Passage provided

----------------------------------------

Architecture

BEVFormerFusion is a BEVFormer-derived multi-modal detector that keeps the upstream camera-to-BEV scaffold and adds a PointPillars LiDAR branch, dual-stage fusion, and a dedicated motion head. The active method scope is defined by projects/configs/bevformer/bevformer_project.py, projects/mmdet3d_plugin/bevformer/detectors/bevformer.py, projects/mmdet3d_plugin/bevformer/modules/transformer.py, projects/mmdet3d_plugin/bevformer/modules/encoder.py, projects/mmdet3d_plugin/bevformer/dense_heads/bevformer_head.py, and projects/mmdet3d_plugin/datasets/nuscenes_dataset.py.

Method summary

The detector starts from the standard BEVFormer camera path: multi-view images pass through ResNet-50 and FPN, BEV queries are updated by temporal self-attention, and camera spatial cross-attention lifts 2D features into the BEV grid. BEVFormerFusion then adds a LiDAR branch that voxelizes point clouds into PointPillars features, projects them into the BEV token space, and injects them twice: inside each encoder layer through a LiDAR deformable-attention branch and after the encoder through a concatenate-and-project block. The detection head separates box, yaw, and velocity supervision, with velocity predicted from the pre-fusion BEV snapshot rather than the fused decoder input.

flowchart LR
    accTitle: BEVFormerFusion Architecture Overview
    accDescr: Multi-view camera features and LiDAR point clouds are converted into BEV representations, fused inside the encoder and again before the decoder, and finally decoded into detection, orientation, and velocity outputs.

----------------------------------------

Given exercise 1
Say whether each statement agrees with the architecture page, answering yes or no and quoting the words that decide it.
(a) Multi-view images in the camera path pass through ResNet-50 and FPN.
(b) LiDAR features are injected only once, after the encoder.
(c) Velocity is predicted from the fused decoder input.
Given exercise 2
Answer these questions from the architecture page, one per line:
(a) What kind of LiDAR branch does BEVFormerFusion add?
(b) What updates the BEV queries in the camera path?
(c) Into what three outputs are the fused representations finally decoded, according to the overview description?
Use only the architecture page above as your source.

Source material
----------------------------------------

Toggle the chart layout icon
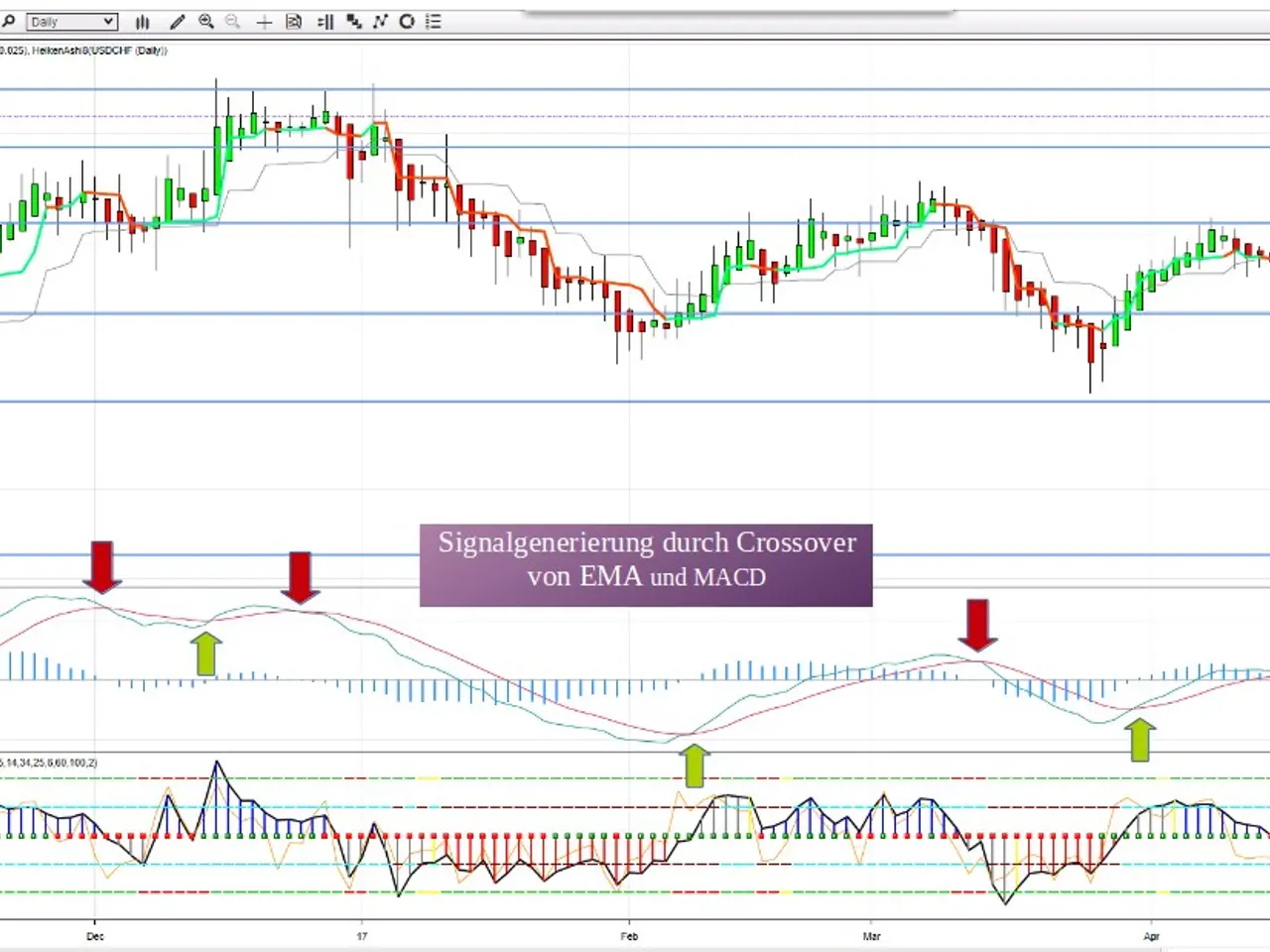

----------------------------------------

Task output 1
(a) Yes: "multi-view images pass through ResNet-50 and FPN"
(b) No: "injects them twice: inside each encoder layer through a LiDAR deformable-attention branch and after the encoder through a concatenate-and-project block"
(c) No: "with velocity predicted from the pre-fusion BEV snapshot rather than the fused decoder input"

Task output 2
(a) A PointPillars LiDAR branch
(b) Temporal self-attention
(c) Detection, orientation, and velocity outputs